12.14.2014

always the host

gezelligheid:
type: abstract noun
language: dutch
meaning: gezelligheid is at the core of dutch culture. it's an atmosphere, a vibe, a serendipitous togetherness, an aesthetic, a relaxed mood, a feeling of flow, a sense of belonging. no matter where you are or what you're doing, it describes the sensation of being at home…  
                                              --kinfolk, words by louisa thomsen brits


i've come to realize during these roaring twenties that i am a forever host. on rare occasions, i may be a party-goer, but for the most part, i will be that person who plans, preps, parties, and wraps it all up at the end. it's a title (quality?) i'm pretty sure i inherited from my mother. growing up, it was never a question where the holidays would be celebrated. my parents' home was always the epicenter of gatherings. my mother has this magical quality about her: she opens her humble home to others, invites them to take refuge from the everyday stresses, nourishes them with food and warmth, and does it all amidst her current responsibilities and forward-moving life. it was, and continues to be, a joy for her.

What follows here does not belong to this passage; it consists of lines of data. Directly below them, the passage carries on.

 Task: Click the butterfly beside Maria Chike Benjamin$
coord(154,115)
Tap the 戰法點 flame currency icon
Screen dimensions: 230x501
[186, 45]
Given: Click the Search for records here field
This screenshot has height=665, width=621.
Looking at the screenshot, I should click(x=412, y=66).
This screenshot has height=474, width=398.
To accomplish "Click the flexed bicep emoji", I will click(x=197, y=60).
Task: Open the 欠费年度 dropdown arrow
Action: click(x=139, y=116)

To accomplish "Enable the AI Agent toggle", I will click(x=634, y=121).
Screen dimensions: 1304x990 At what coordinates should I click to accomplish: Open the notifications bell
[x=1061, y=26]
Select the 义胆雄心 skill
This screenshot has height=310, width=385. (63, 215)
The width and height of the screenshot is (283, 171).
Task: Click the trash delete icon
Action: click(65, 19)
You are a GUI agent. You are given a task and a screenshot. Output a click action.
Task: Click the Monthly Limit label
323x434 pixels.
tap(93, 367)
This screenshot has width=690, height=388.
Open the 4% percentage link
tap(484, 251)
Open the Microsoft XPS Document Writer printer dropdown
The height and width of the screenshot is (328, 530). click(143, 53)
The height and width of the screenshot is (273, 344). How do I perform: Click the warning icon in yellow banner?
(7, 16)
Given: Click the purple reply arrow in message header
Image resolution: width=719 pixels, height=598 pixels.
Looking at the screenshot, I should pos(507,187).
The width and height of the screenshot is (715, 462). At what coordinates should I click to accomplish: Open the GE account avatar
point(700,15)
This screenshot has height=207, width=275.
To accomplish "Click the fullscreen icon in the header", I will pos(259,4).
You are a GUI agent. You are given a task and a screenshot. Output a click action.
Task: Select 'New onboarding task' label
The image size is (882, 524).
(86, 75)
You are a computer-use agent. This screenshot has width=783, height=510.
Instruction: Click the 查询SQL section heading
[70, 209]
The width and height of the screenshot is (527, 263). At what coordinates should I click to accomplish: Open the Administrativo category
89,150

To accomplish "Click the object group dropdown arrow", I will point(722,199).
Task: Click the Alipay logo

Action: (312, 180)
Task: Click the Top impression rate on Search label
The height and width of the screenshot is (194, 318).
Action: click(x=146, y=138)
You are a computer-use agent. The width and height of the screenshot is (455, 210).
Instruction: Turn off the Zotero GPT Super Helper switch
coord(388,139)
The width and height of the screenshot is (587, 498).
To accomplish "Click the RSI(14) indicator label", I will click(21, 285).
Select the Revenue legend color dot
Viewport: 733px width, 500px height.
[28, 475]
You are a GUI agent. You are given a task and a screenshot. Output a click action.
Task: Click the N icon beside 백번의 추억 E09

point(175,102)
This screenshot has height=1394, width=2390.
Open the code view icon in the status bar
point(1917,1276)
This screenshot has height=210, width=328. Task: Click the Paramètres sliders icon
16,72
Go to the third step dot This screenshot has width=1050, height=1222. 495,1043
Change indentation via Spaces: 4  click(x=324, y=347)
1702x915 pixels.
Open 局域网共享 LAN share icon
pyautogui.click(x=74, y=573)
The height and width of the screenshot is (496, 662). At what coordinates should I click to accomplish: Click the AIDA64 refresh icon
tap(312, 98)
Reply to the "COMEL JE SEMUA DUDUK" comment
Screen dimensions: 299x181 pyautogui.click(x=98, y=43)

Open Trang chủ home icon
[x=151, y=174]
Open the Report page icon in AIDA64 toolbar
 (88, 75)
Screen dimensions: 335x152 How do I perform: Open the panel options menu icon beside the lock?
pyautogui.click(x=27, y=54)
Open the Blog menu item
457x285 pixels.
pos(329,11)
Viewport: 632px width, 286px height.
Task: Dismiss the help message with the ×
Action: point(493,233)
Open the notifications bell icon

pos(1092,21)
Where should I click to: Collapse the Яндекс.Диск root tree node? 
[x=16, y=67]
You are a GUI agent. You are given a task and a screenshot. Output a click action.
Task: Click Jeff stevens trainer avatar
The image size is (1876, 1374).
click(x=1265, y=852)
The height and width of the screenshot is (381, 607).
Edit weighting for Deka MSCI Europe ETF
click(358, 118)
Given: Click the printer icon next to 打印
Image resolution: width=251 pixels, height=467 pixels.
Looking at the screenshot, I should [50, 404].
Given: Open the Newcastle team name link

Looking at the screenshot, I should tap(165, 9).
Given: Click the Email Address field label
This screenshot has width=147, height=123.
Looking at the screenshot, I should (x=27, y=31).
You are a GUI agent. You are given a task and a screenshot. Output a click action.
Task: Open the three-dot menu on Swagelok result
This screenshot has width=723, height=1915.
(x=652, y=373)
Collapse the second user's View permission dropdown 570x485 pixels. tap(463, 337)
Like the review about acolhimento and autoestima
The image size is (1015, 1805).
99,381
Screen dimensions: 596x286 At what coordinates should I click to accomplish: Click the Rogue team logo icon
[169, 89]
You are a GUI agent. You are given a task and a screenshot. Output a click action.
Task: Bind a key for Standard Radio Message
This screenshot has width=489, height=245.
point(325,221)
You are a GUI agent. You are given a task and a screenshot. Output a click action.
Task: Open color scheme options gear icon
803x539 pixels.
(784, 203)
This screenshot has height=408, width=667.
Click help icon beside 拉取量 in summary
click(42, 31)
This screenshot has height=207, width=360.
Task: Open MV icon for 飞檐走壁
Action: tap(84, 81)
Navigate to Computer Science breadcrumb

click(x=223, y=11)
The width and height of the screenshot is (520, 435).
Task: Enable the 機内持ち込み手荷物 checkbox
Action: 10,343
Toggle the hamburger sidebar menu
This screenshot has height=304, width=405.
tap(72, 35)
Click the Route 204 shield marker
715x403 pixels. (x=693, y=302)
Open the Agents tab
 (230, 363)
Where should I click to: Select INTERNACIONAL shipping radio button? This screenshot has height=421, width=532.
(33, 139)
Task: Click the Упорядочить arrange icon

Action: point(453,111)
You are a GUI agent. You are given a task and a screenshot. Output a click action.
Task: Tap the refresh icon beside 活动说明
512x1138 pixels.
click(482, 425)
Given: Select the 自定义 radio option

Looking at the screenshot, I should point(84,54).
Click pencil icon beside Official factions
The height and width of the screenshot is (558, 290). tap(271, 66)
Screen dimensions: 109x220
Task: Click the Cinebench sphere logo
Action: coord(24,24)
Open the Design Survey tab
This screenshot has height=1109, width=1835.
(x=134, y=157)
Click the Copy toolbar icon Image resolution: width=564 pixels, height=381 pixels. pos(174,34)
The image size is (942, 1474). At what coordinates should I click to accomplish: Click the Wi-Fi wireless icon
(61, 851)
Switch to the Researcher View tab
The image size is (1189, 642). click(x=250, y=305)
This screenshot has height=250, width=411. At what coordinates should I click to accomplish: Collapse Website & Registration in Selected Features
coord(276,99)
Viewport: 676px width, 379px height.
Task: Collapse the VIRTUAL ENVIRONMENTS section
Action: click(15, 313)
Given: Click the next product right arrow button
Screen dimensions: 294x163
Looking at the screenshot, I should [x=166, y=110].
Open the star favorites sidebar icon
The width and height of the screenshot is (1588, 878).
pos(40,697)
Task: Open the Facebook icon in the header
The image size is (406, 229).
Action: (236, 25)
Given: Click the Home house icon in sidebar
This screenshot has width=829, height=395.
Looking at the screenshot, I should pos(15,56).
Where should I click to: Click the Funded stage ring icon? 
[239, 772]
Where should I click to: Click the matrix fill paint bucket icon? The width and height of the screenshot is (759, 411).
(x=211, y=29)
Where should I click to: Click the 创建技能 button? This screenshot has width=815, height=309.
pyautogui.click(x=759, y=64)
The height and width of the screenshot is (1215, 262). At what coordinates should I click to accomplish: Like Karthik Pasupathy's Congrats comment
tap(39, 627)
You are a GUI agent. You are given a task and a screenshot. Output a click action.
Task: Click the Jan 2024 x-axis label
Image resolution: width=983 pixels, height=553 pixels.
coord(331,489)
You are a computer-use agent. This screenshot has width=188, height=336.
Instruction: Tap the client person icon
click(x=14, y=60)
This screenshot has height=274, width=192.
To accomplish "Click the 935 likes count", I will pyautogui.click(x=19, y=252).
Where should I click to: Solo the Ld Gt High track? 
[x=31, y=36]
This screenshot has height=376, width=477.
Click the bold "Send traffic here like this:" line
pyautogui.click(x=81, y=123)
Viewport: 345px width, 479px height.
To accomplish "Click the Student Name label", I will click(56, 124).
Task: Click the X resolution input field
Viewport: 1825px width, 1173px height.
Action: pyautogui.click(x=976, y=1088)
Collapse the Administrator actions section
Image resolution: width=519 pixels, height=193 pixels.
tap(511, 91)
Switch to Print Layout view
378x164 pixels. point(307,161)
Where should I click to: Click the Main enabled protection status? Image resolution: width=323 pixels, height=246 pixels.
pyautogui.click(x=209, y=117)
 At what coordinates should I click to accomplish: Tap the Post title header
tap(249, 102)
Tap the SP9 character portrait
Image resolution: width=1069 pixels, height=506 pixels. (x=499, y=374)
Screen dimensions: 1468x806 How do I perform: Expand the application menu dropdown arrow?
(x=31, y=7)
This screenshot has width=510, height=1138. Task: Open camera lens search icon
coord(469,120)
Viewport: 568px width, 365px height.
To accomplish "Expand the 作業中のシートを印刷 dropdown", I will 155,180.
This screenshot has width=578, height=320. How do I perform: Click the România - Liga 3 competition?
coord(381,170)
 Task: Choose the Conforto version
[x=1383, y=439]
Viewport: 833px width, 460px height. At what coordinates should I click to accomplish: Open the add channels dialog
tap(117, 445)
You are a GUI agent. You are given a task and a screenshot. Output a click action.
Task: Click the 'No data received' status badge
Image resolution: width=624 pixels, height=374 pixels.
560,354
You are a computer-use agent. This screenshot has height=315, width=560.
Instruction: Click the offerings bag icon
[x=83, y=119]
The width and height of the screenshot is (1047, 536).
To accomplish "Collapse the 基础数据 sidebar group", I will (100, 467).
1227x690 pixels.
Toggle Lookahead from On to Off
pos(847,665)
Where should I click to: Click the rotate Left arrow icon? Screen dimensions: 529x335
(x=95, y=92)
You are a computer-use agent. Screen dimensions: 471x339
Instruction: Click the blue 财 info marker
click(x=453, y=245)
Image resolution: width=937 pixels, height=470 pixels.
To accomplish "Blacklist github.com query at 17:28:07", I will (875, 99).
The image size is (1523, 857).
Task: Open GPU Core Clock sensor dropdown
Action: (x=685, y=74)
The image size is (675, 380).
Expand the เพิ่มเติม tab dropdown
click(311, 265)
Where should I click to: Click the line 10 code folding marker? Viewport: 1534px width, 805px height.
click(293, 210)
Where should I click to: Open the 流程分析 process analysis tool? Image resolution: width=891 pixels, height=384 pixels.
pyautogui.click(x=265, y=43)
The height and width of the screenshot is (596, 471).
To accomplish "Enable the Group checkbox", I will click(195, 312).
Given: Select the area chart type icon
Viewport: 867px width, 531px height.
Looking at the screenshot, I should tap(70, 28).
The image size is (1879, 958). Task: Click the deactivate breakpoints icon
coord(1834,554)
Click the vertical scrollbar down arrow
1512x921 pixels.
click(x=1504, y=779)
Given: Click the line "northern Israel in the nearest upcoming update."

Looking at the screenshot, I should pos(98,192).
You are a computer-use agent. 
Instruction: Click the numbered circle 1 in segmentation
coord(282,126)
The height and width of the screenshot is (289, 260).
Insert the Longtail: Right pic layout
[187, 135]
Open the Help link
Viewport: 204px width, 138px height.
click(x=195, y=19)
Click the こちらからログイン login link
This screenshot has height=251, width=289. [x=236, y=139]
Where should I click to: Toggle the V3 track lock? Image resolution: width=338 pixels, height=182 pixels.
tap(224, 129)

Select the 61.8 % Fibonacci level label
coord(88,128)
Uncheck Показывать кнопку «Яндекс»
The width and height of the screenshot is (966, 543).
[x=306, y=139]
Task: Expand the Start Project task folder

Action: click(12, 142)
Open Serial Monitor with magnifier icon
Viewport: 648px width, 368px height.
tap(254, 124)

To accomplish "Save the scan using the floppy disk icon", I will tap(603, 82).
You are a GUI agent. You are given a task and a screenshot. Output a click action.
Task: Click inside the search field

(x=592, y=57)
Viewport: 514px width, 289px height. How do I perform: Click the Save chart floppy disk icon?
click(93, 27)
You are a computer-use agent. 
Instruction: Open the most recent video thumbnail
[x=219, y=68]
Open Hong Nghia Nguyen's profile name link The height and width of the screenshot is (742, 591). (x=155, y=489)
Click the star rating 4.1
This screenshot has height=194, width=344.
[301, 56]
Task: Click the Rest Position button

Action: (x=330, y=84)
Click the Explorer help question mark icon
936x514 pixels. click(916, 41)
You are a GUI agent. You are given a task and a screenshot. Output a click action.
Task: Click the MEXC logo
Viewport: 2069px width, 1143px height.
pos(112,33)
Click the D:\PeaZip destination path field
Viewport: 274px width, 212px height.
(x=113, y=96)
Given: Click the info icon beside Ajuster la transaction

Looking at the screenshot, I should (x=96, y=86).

when g and i first started dating, i learned he was also a forever host. his dinnerware, linens, and kitchen utensils suggested that he was no amateur in the hosting world. in fact, the first dinner party we hosted together opened my eyes to g's superman-like ability to multitask the prepping, cooking, and cleaning in such a way that guests arrived bewildered to how everything came together so effortlessly. he had an ease about hosting, very much like my mother. i knew early on that i had met my match, the partner who wouldn't hesitate to claim the host title with me. 

it's interesting, though. as much as i love being a host, i sometimes wish we would be the guests. a lot of time and effort is invested into hosting a party, regardless of its size or occasion. and being forever hosts, g and i have self-imposed expectations: what we serve, how we serve it, and what kind of atmosphere we want to create. but then i think back to my childhood, when it was impossible for me to imagine not being the host family. we had a way of doing things; it felt right. these days, especially during this festive season, i have that same sentiment - of putting myself in the shoes of the forever guest and, instead, preferring to be the host.

when g and i host, we find solace in the actualization of said gathering. our individual ideas and combined passion fuel us to work together and share with our guests the fruit of our collaboration. it's a solidifying experience, to say the least. g and i embrace these roles wholeheartedly, for it's this position that allows us to give to others what we feel has been instilled in us: love.